O presidente da Liga Caratinguense de Desportos, Paulo Afonso, publicou a data de 26 de julho como o início do Campeonato Regional promovido pela LCD. Indiscutivelmente, o certame é o mais importante, tradicional e charmoso da região Leste e da Zona da Mata mineira. Nenhuma outra competição de futebol amador possui tamanha tradição e história. Nenhuma outra contribuiu tanto para o crescimento do nosso futebol ao longo de mais de seis décadas.
Por tudo isso, torço muito pelo sucesso da competição. Vejo sempre com muito lamento quando alguns clubes optam por disputar outros torneios em detrimento do nosso Regional.
Como ex-jogador, tendo tido o privilégio de disputar o campeonato na década de 1990, repórter esportivo cobrindo todas as edições desde 2002 e também presidente da Liga Caratinguense de Desportos, organizando os certames de 2022, 2023 e 2024, sinto-me à vontade para falar da importância dessa competição.
Infelizmente, por vaidade de alguns e até mesmo por motivos pessoais, o futebol amador de Caratinga tem sofrido com boicotes e perseguições, numa tentativa de esvaziar e depreciar o nosso campeonato mais importante.
Espero que os clubes tradicionais participem, abrilhantando ainda mais o Regional 2026 e fortalecendo a história do futebol amador da nossa região.
Baú da LCD
Abrindo hoje o baú da Liga Caratinguense de Desportos, recordamos o saudoso ex-presidente professor Acyr Fernandes Rocha.
Eleito em 1974, antes de presidir a LCD, Acyr fez história atuando com a camisa do Esporte Clube Caratinga, onde desfilava talento e elegância com a bola nos pés. Liderança e inteligência eram características que marcaram sua trajetória dentro e fora dos gramados.
À frente da Liga, teve em sua diretoria o Dr. José Martins de Andrade como vice-presidente. George Gade (na foto ao lado de Acyr), Dr. Manoel Ferreira Filho e João Batista Chagas formavam o Conselho Fiscal da LCD.
Uma verdadeira época de ouro do nosso futebol, marcada por grandes personagens que ajudaram a construir a história do esporte amador em Caratinga.
Briga na Libertadores
O campo de batalha em que se transformou o Estádio Atanasio Girardot, na Colômbia, onde o Clube de Regatas do Flamengo enfrentou o Independiente Medellín, mostra que a relação entre clubes e torcidas organizadas ainda precisa ser profundamente remodelada, não apenas no Brasil, mas em todo o continente sul-americano.
O futebol segue convivendo com episódios lamentáveis de violência, intolerância e falta de controle, que acabam manchando o espetáculo dentro e fora das quatro linhas.
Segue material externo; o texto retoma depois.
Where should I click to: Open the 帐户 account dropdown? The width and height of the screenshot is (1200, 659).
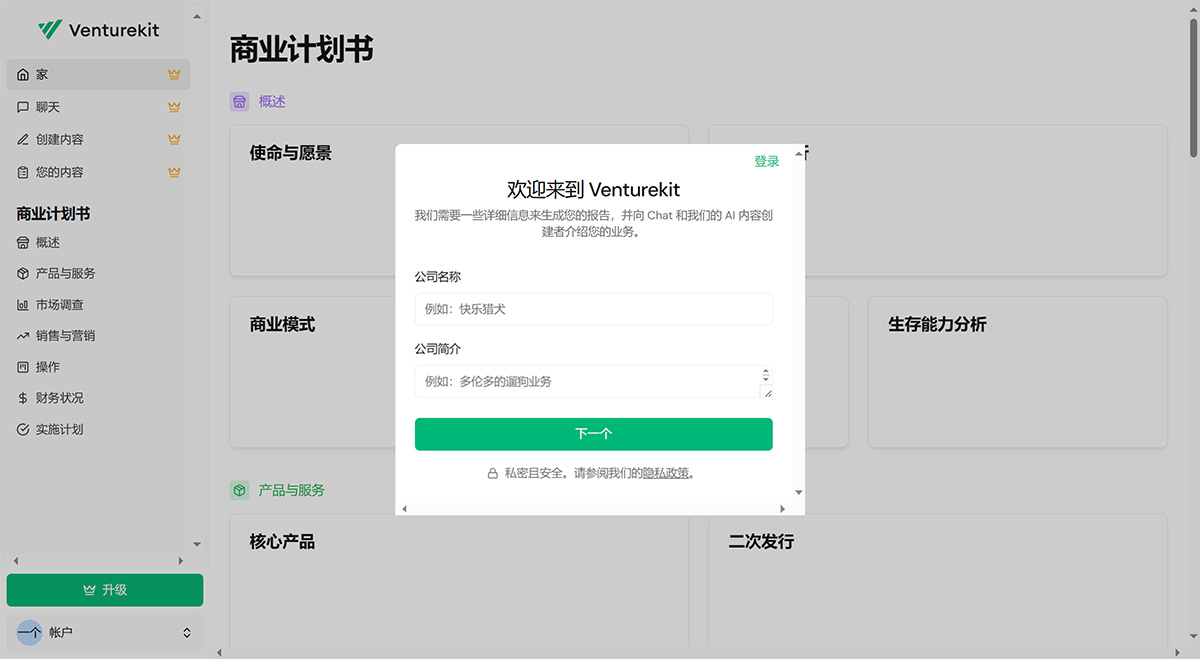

É necessária mais responsabilidade, diálogo e firmeza das autoridades, dos clubes e das entidades esportivas para impedir que cenas assim continuem acontecendo.
Além disso, muita gente tem entrado no futebol através das SAFs sem compreender, de fato, como funciona o negócio do futebol. Administrar um clube vai muito além de investimento e marketing. Existe história, cultura, paixão popular e uma enorme responsabilidade social envolvendo milhões de torcedores.
Quem chega ao futebol apenas com visão empresarial e sem entender sua essência corre o risco de agravar conflitos, afastar a torcida e comprometer a identidade dos clubes.